Collected data entries
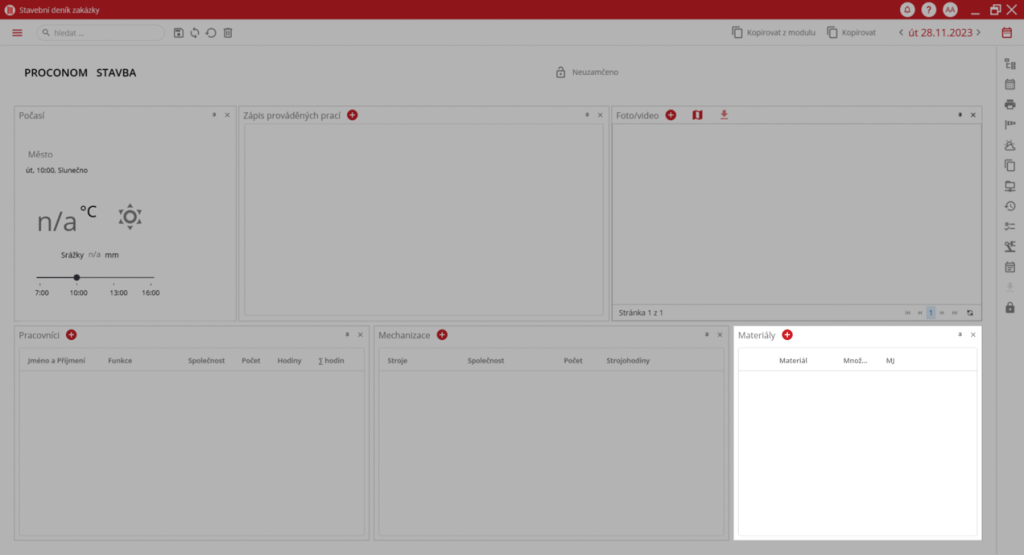The width and height of the screenshot is (1024, 555).
Task: Open map icon in Foto/video panel
Action: pyautogui.click(x=697, y=115)
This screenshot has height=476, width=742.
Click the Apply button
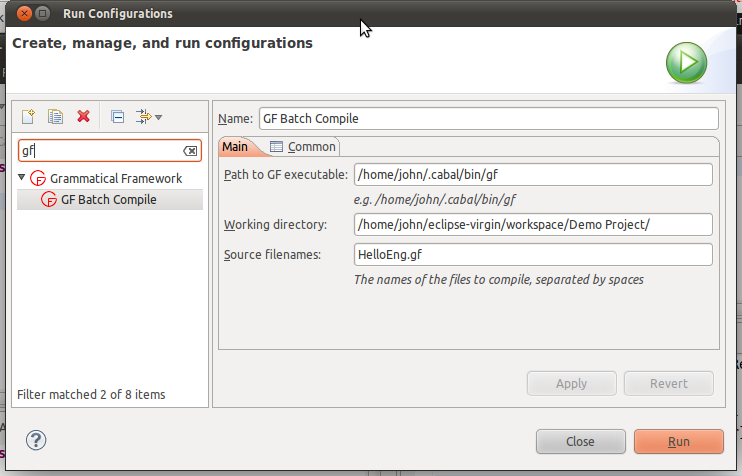(571, 383)
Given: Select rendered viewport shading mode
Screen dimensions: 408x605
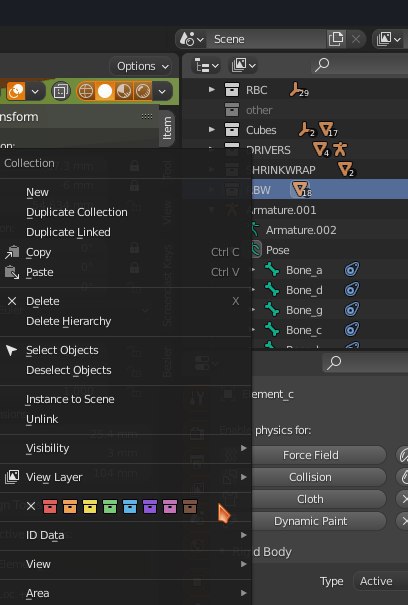Looking at the screenshot, I should (143, 91).
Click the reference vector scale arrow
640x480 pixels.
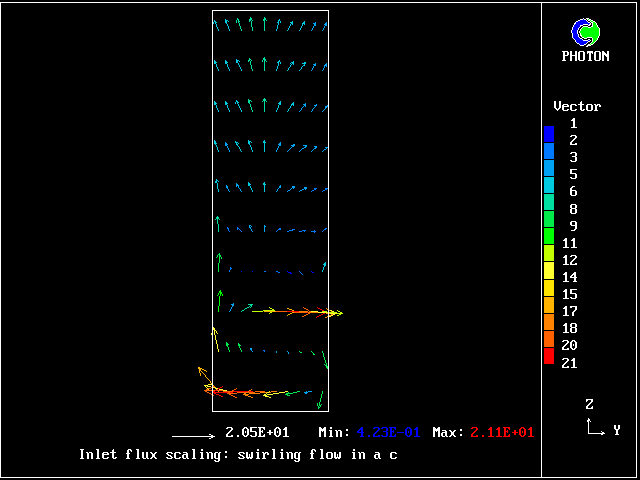coord(194,436)
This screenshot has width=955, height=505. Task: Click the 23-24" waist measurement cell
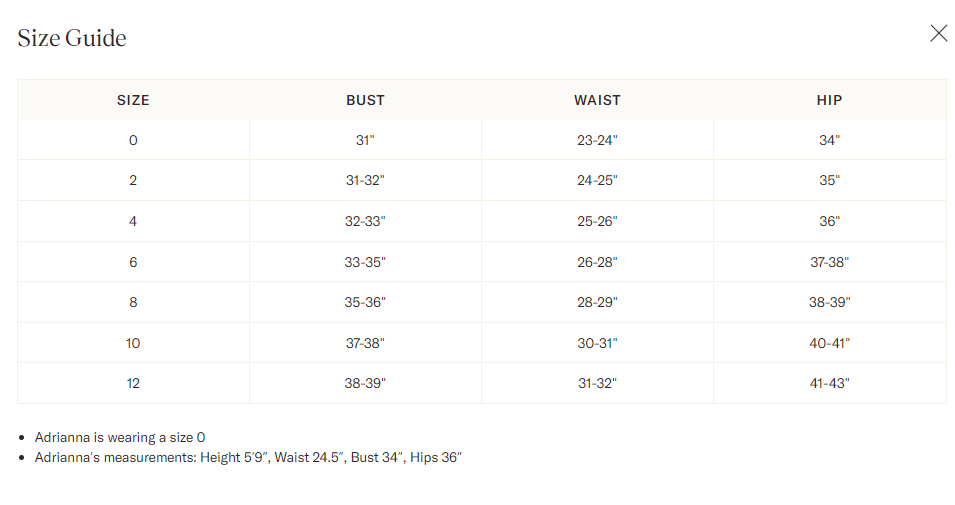tap(597, 140)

◆ **Directions for this task**: Set down, word for word, only the lines running from the line with "Click the reference vector scale arrow" through the final line of the entries above, omitting all pictures.

◆ **Response for this exercise**:
Click the reference vector scale arrow
640x480 pixels.
coord(194,436)
This screenshot has width=955, height=505. Task: Click the 23-24" waist measurement cell
tap(597, 140)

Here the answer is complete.